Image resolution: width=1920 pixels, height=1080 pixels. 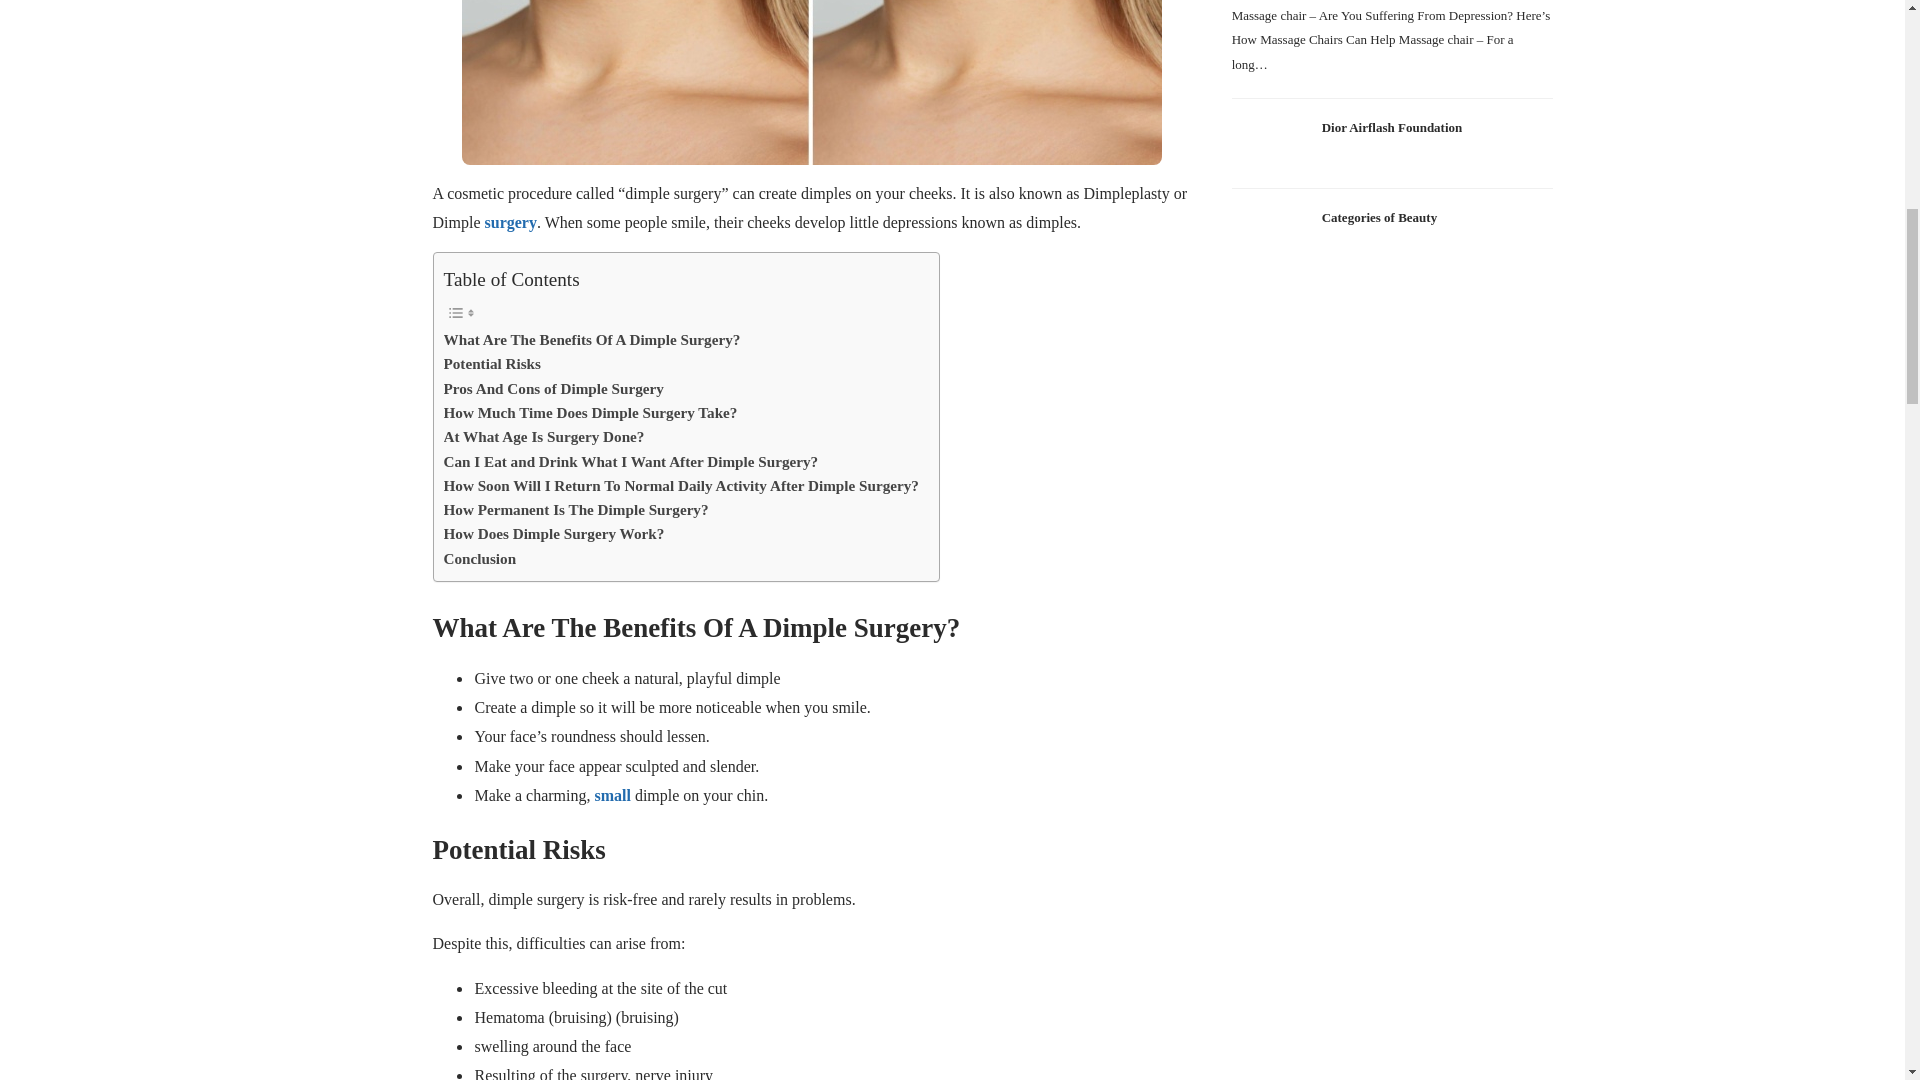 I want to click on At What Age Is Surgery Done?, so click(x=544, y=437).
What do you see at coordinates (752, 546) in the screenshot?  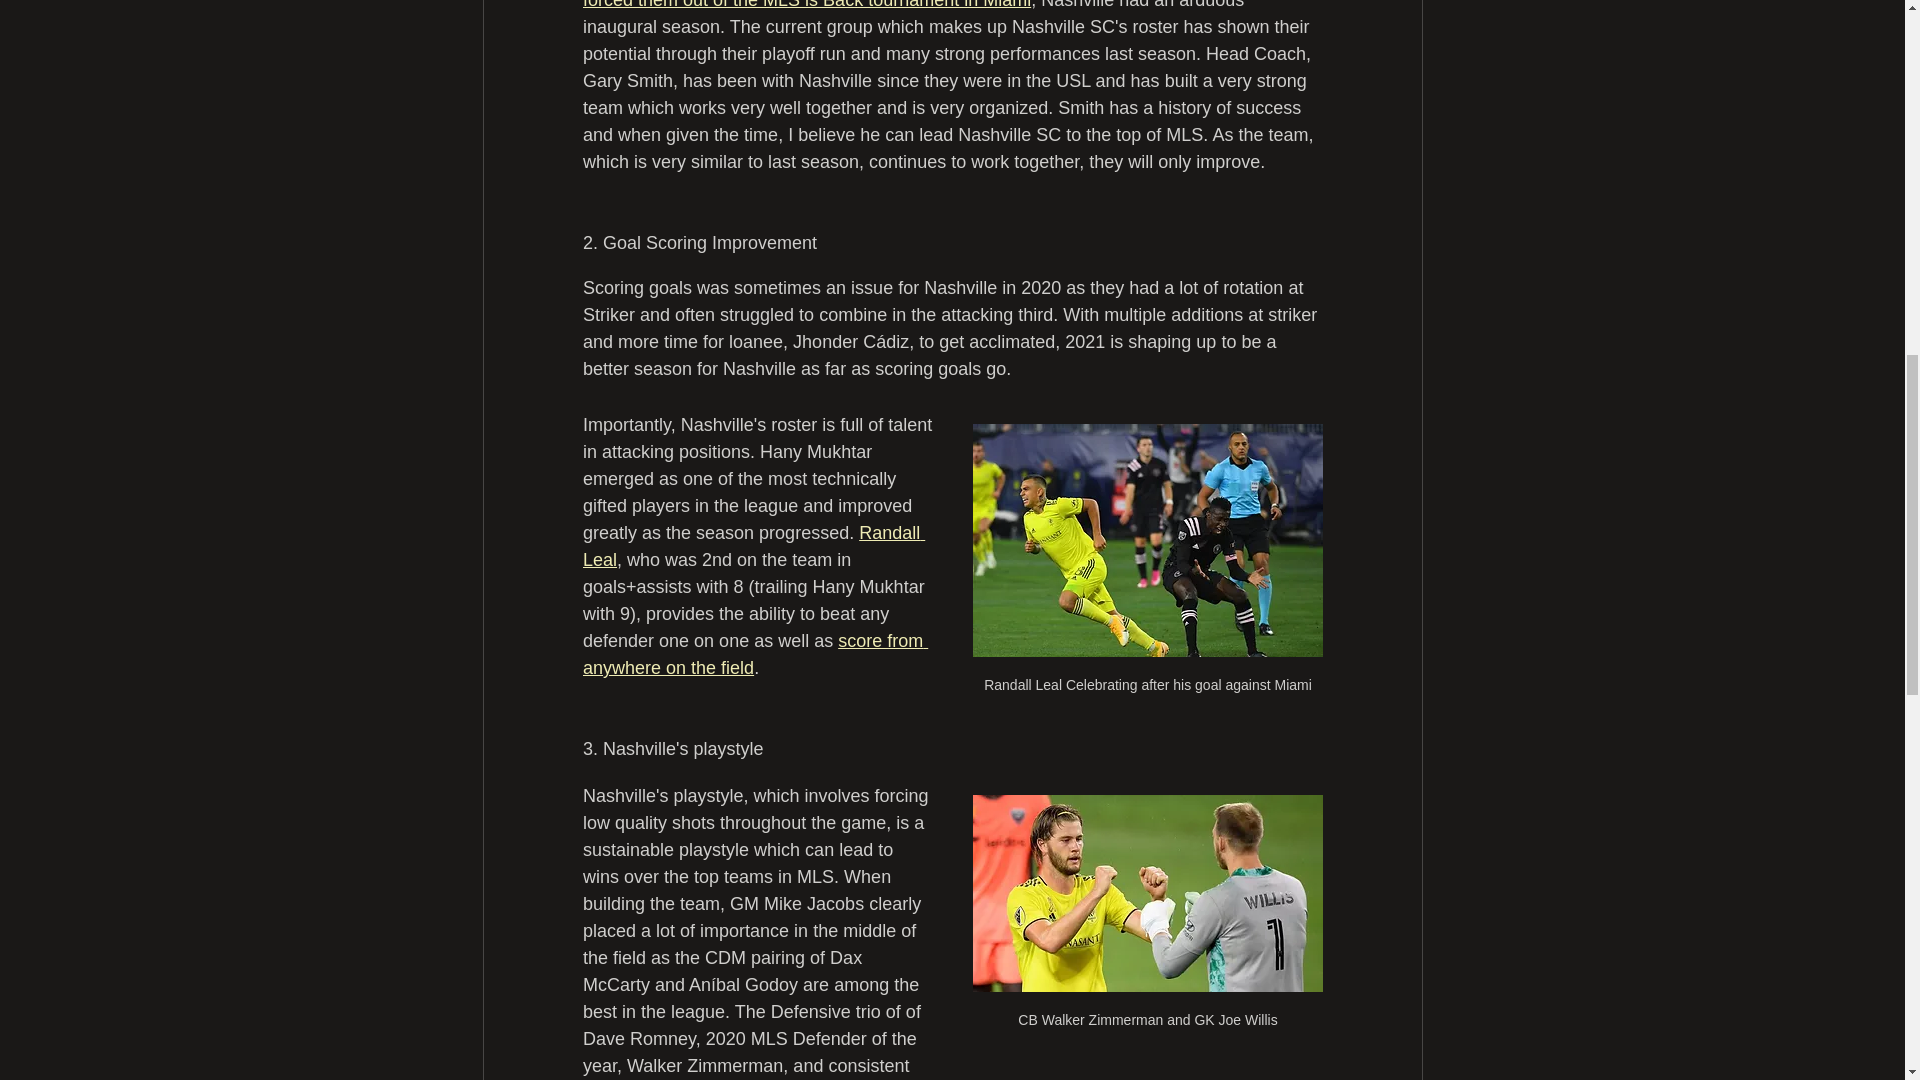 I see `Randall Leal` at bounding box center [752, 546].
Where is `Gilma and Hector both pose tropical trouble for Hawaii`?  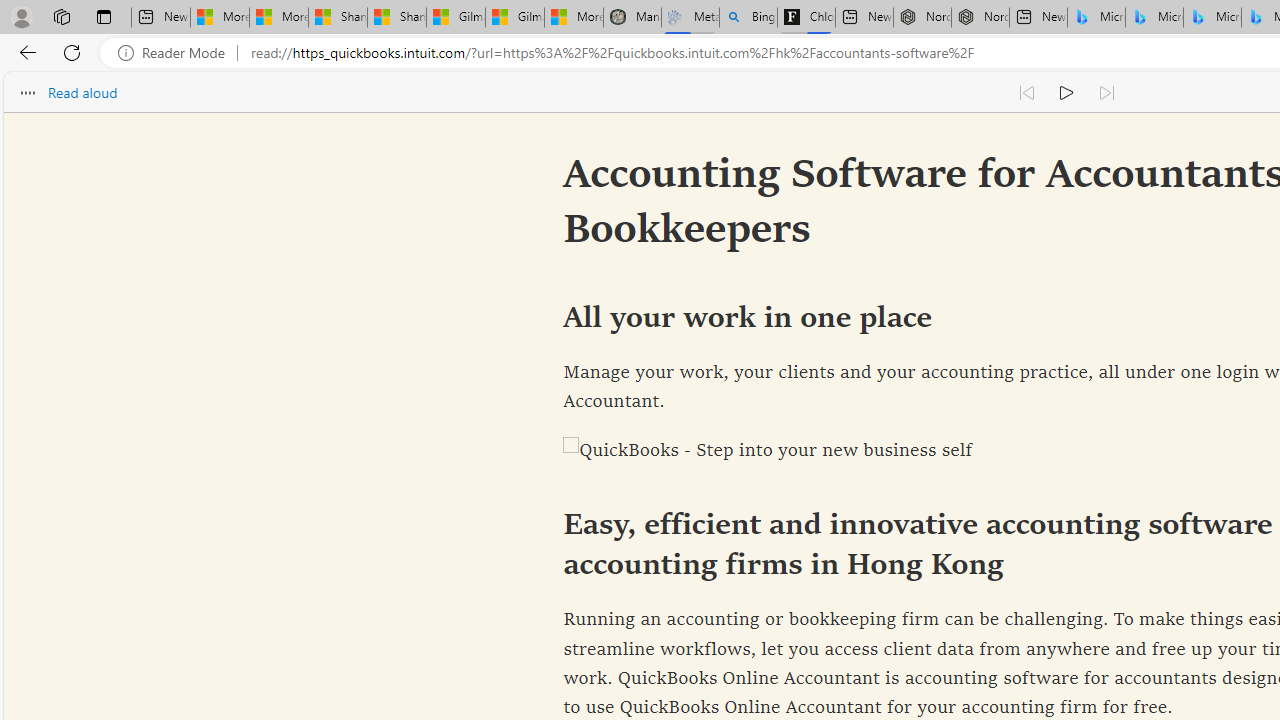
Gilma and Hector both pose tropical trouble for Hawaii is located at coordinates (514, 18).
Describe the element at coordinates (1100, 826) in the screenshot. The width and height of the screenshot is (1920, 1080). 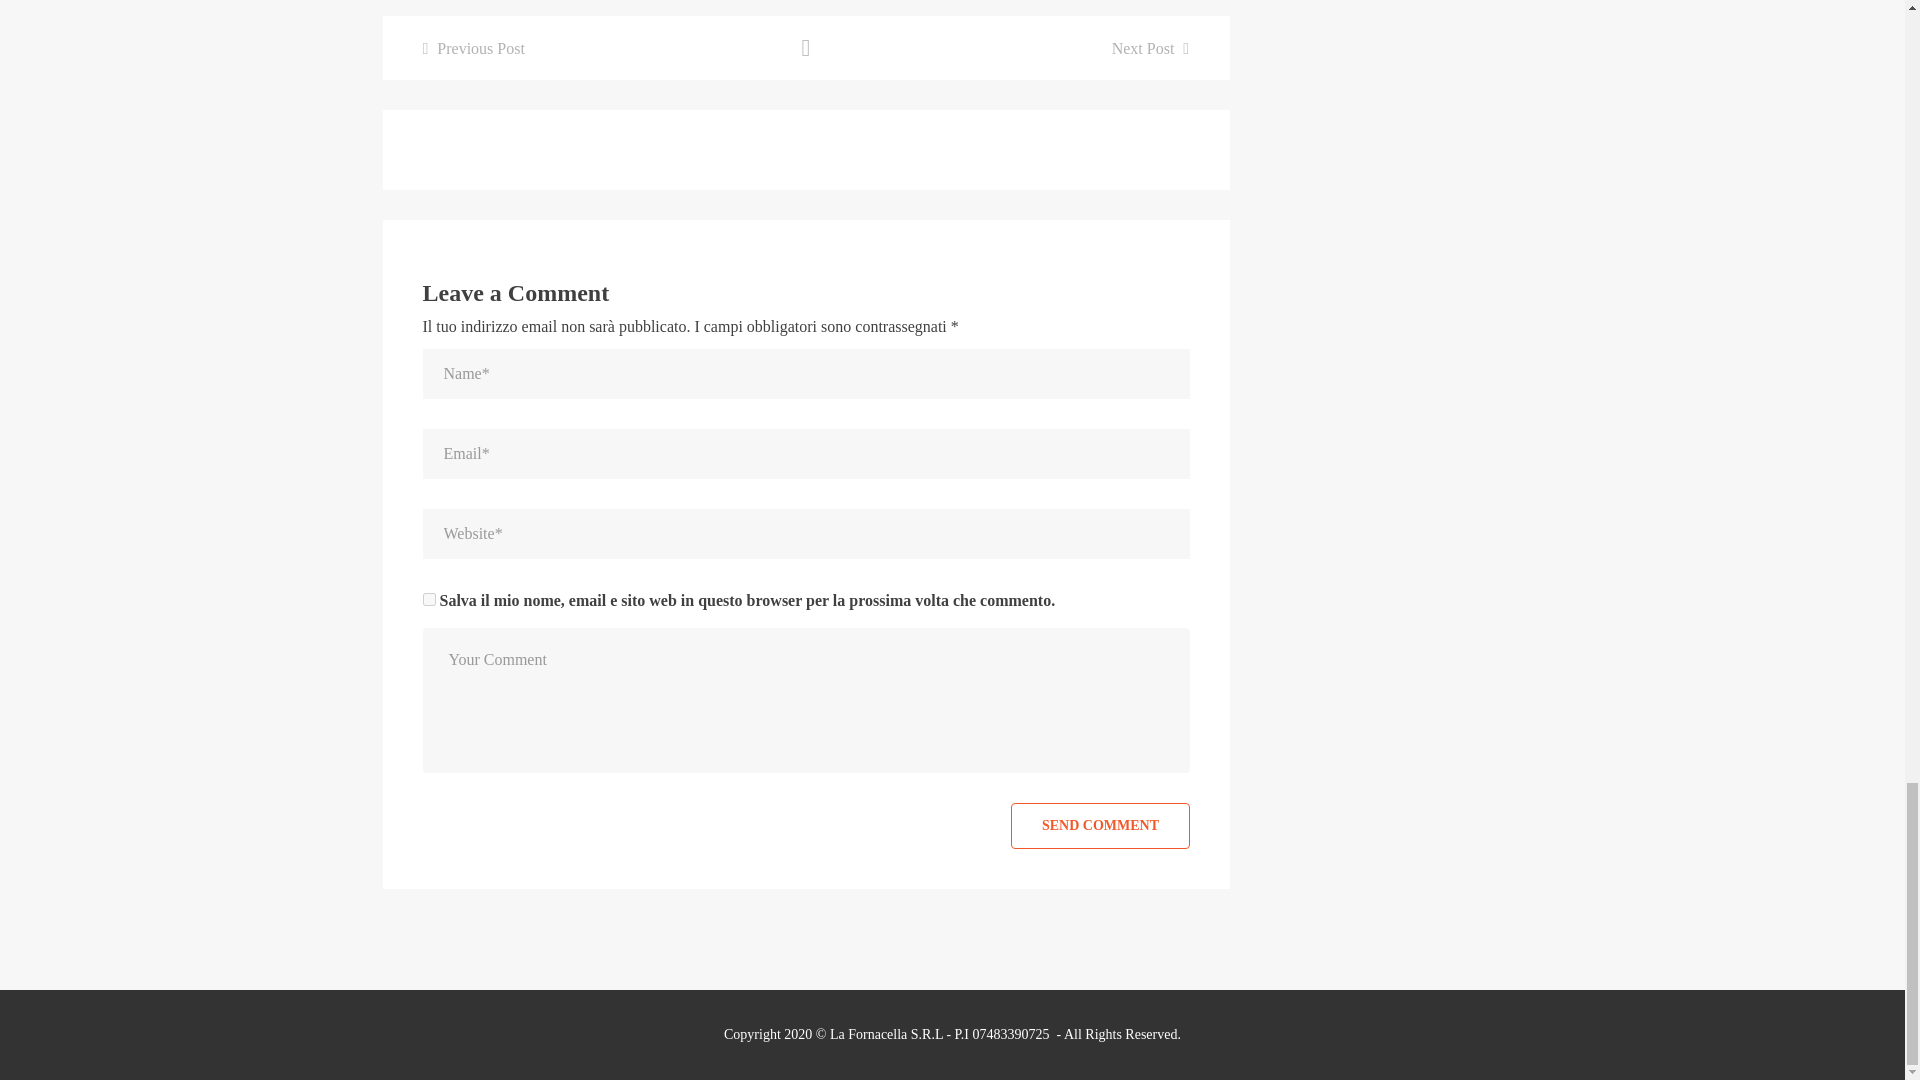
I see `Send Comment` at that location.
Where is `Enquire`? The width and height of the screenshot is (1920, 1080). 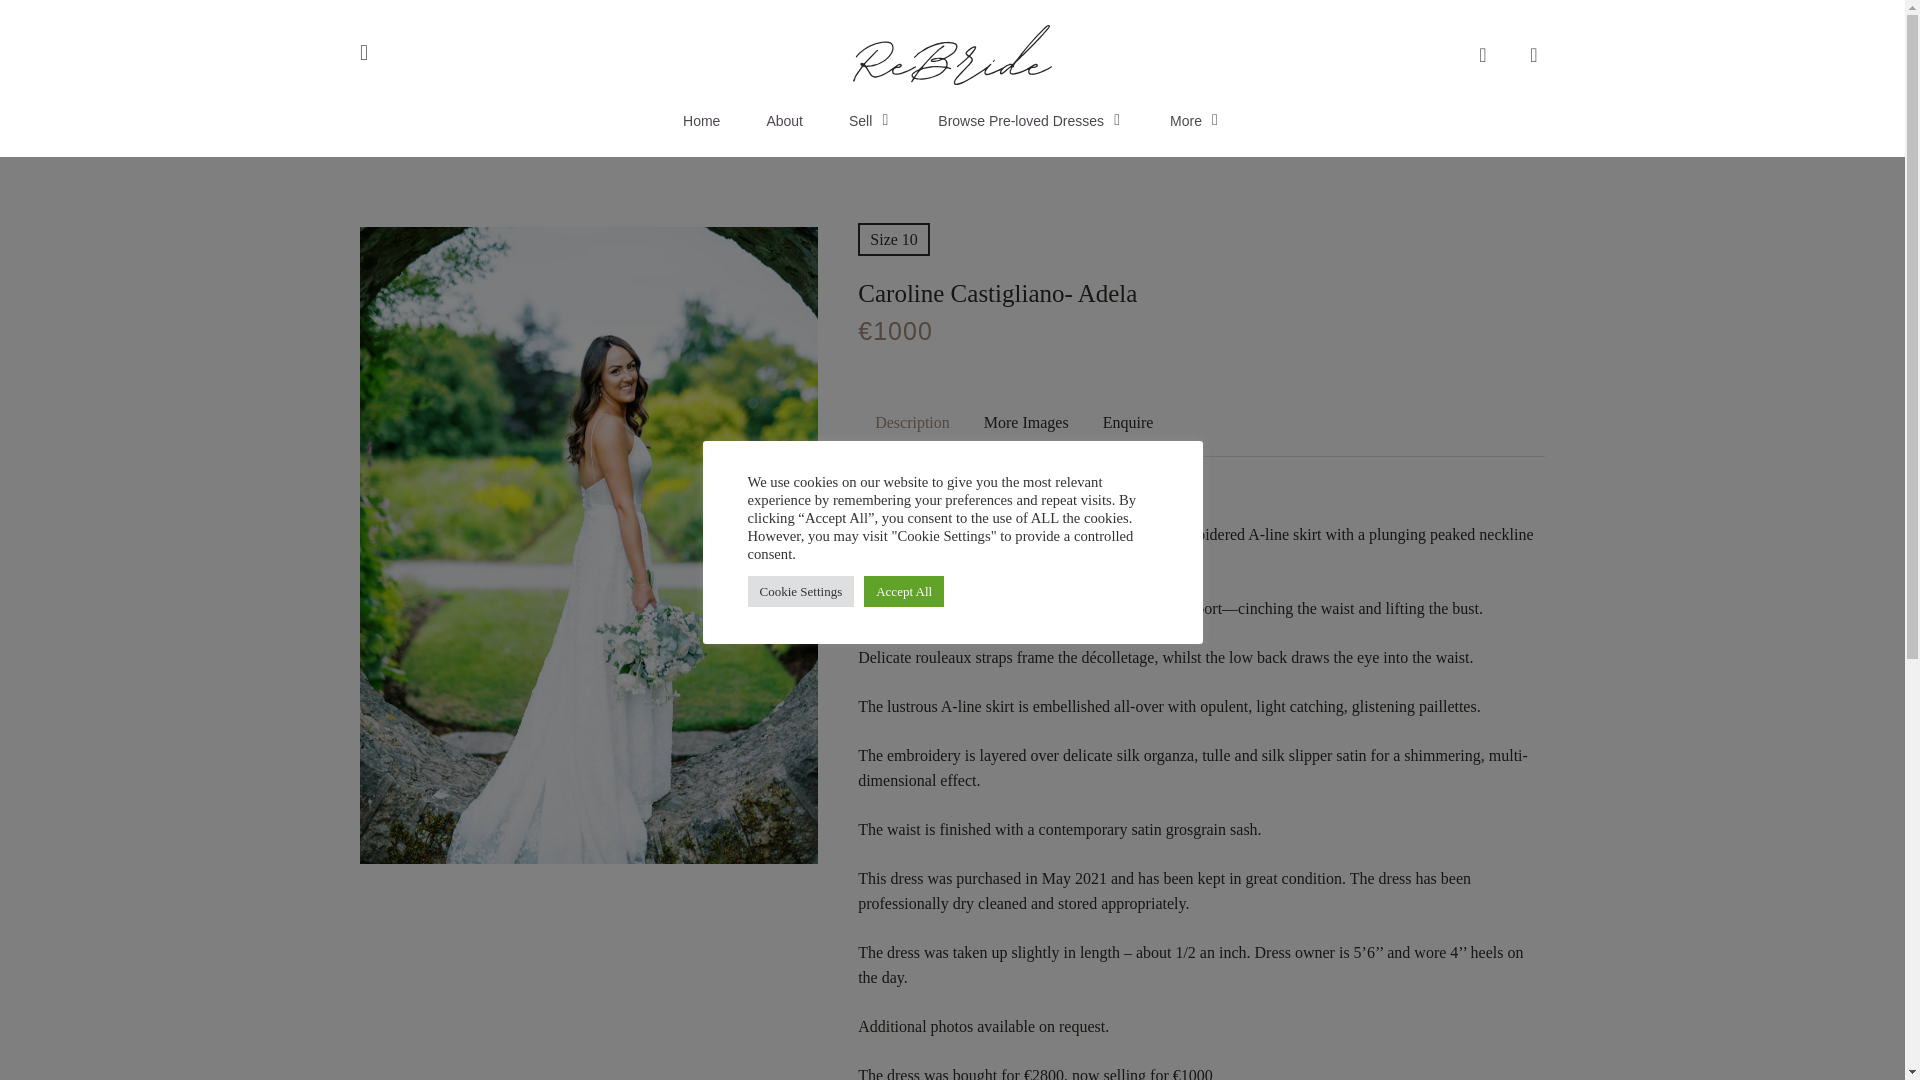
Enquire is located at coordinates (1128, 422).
• • •
WHAT NEEDS TO BE DONE. Reproduce the entries from the line containing "Describe the element" through the line containing "at that location.", inclusive, omitting the pictures.

RESPONSE TO THIS EXERCISE.
Describe the element at coordinates (1100, 826) in the screenshot. The width and height of the screenshot is (1920, 1080). 
I see `Send Comment` at that location.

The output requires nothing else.